The Cross Was Not the End: The Hidden Victory in “It Is Finished” | David Jang


Drawing from Pastor David Jang’s sermon, this reflection explores why Jesus’ final words, “It is finished,” were not a statement of defeat, but the completion of salvation and the triumph of divine love.


The Cross Was Not the End: The Hidden Victory in “It Is Finished”

In 1512, Matthias Grünewald painted the crucified Christ in a form almost too painful to look at. Twisted hands, torn flesh, dark wounds—everything in the image seems to point to defeat. And yet, for many who were sick, broken, and suffering, that painting became a source of deep comfort.

Why?

Because in that terrifying image, they saw a truth that still speaks to us today: God is not distant from human pain. He entered into it fully. He stepped into the darkest place of suffering and made it the very place where hope would begin.

That is how the cross must be understood. The world saw it as the end. Heaven declared it the fulfillment.

Drawing on Pastor David Jang’s message, we are invited to see the cross not simply as a tragic execution, but as the place where God’s saving purpose was completed. Golgotha was not just the death of an innocent man. It was the moment when love was proven, obedience was fulfilled, and salvation was accomplished.

Where Darkness Seemed Deepest, God’s Will Was Revealed

Jesus did not arrive at the cross by accident.

The cross was not a tragic interruption to His ministry. It was the very path He came to walk. From the beginning, Jesus gave Himself fully to the will of the Father. Even after the agony of Gethsemane, after the mocking, the beating, and the humiliation, He never turned away from His mission.

This is one of the key insights Pastor David Jang highlights in his sermon: Jesus did not see the cross as a place of defeat, but as the place where the glory of God would be revealed.

That is the great reversal at the center of the gospel.

Human beings often interpret suffering as failure. We look at pain and assume that something has gone wrong. But in the biblical story, God works through obedience, sacrifice, and surrender to reveal His glory. The cross is the clearest example of that truth.

It is not just a sad scene in history. It is the place where the broken relationship between God and humanity began to be restored. What sin had closed, Christ reopened through His obedience.

“It Is Finished” Was Not a Cry of Defeat

Among the final words of Jesus on the cross, none are more powerful than this: “It is finished.”

These words were not spoken in despair. They were not the exhausted words of someone giving up. They were the victorious declaration of One who had fully completed His mission.

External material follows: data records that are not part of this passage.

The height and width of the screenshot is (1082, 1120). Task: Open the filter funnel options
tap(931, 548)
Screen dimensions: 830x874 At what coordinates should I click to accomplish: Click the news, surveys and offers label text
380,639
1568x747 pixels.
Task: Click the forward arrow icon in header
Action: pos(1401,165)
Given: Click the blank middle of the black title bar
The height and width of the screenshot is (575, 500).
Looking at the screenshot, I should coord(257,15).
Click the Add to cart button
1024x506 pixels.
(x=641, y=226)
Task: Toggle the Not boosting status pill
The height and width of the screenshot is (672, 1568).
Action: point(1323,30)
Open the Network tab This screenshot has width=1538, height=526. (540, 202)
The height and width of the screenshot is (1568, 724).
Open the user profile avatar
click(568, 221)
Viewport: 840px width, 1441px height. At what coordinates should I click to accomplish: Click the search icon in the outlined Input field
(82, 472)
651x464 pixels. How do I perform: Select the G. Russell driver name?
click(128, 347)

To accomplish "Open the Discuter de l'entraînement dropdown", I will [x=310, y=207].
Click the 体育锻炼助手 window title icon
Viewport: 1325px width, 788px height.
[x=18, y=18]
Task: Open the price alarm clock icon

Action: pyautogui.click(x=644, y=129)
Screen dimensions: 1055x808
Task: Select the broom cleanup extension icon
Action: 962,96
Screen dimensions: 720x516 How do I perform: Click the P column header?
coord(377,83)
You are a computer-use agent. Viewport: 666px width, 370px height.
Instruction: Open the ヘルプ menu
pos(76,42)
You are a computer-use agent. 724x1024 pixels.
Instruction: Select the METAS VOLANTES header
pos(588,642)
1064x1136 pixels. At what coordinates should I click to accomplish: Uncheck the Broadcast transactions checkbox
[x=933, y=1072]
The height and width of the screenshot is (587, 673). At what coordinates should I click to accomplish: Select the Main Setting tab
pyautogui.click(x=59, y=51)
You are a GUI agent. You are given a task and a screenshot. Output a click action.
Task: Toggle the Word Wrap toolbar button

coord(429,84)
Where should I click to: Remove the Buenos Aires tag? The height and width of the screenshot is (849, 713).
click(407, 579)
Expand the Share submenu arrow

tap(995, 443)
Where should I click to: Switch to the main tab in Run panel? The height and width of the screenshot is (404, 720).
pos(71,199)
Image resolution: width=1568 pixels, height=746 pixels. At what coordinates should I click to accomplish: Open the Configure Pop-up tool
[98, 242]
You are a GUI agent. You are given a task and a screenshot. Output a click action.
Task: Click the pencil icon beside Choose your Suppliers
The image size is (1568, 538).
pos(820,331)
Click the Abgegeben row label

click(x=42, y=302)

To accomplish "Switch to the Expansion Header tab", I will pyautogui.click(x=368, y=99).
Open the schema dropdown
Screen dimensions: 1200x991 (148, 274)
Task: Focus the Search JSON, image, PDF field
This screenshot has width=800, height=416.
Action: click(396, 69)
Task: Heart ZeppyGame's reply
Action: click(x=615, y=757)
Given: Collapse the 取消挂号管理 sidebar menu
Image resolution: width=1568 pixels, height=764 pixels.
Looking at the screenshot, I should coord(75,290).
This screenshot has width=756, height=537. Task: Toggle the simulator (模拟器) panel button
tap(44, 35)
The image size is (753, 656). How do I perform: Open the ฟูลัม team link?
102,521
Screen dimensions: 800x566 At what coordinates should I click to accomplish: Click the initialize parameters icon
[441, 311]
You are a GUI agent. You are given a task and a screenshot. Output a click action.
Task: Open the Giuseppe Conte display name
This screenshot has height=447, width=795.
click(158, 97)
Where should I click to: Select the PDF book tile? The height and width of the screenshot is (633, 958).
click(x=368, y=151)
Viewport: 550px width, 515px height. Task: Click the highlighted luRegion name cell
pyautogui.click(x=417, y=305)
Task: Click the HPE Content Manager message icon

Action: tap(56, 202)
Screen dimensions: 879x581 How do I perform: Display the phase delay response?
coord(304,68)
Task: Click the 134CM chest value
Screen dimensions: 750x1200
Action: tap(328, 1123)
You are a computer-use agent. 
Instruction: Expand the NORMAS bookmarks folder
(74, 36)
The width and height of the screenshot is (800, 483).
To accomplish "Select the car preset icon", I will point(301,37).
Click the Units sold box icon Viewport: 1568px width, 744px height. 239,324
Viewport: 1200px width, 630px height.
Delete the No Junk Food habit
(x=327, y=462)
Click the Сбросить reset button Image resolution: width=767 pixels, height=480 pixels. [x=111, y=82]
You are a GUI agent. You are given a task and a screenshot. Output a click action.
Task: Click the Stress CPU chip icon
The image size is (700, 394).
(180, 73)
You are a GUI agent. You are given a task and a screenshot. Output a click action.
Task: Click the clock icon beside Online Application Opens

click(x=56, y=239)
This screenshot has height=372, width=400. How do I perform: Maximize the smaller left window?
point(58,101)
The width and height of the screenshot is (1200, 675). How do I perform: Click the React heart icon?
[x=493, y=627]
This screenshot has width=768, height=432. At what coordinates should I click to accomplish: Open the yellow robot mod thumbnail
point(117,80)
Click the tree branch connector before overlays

Pastor David Jang interprets this final statement as the completion of salvation history. In that moment, the burden of sin, the weight of condemnation, and the long history of human failure met their answer in Christ.

The law could reveal sin, but it could not remove its guilt once and for all. Human effort could not erase the distance between a holy God and fallen people. But Jesus, in His final breath, declared that the work given to Him had been fulfilled.

That is why “It is finished” is not the end of a story. It is the opening of a new one.

It is the moment when the door to grace stands open. It is the announcement that salvation is not earned, but accomplished in Christ. It is the beginning of new creation.

The Cross Opened the Way to Life

At the time, the disciples could not understand what they were seeing.

To them, the cross looked like loss. It looked like the collapse of everything they had hoped for. Their teacher was dying. Their expectations were shattered. Their future seemed to disappear in front of them. So they ran, hid, and gave in to fear.

But the gospel tells a different story.

Jesus was carrying more than physical pain. He bore sin, shame, rejection, curse, and death itself. The cross was not only a symbol of suffering. It was the place where the power of sin was broken and the way back to God was opened.

This is where Pastor David Jang’s message becomes especially meaningful. He does not leave the cross as a distant theological concept. He brings it into the center of real life.

Because of the cross, we are no longer trapped in condemnation. Because of the cross, we can come before God again. Because of the cross, even in seasons of despair, we can hold on to hope.

Grace is never cheap. It stands on the cost paid by the Son of God Himself.

Where We See an Ending, God Writes Victory

There are moments in life when everything feels like Golgotha.

A relationship falls apart. A prayer seems unanswered. A door closes. A season ends in grief or confusion. In those moments, it is easy to believe that the story is over.

But the message Pastor David Jang draws from the cross reminds us of something deeper: where we write “the end,” God writes “fulfilled.” Where we see shame, God reveals glory. Where we see loss, God is already at work bringing redemption.

This is why the words “It is finished” still matter today.

They are not trapped in the past. They still speak into the present. They remind us that the cross transformed the darkest place of death into the brightest place of hope.

The cross is not the symbol of failure. It is the victory of love. It is not the sign of defeat. It is the completion of salvation. It is not the end of the story. It is the doorway to life.

And because of that, we can trust grace more than despair, the gospel more than fear, and the promise of resurrection more than our tears.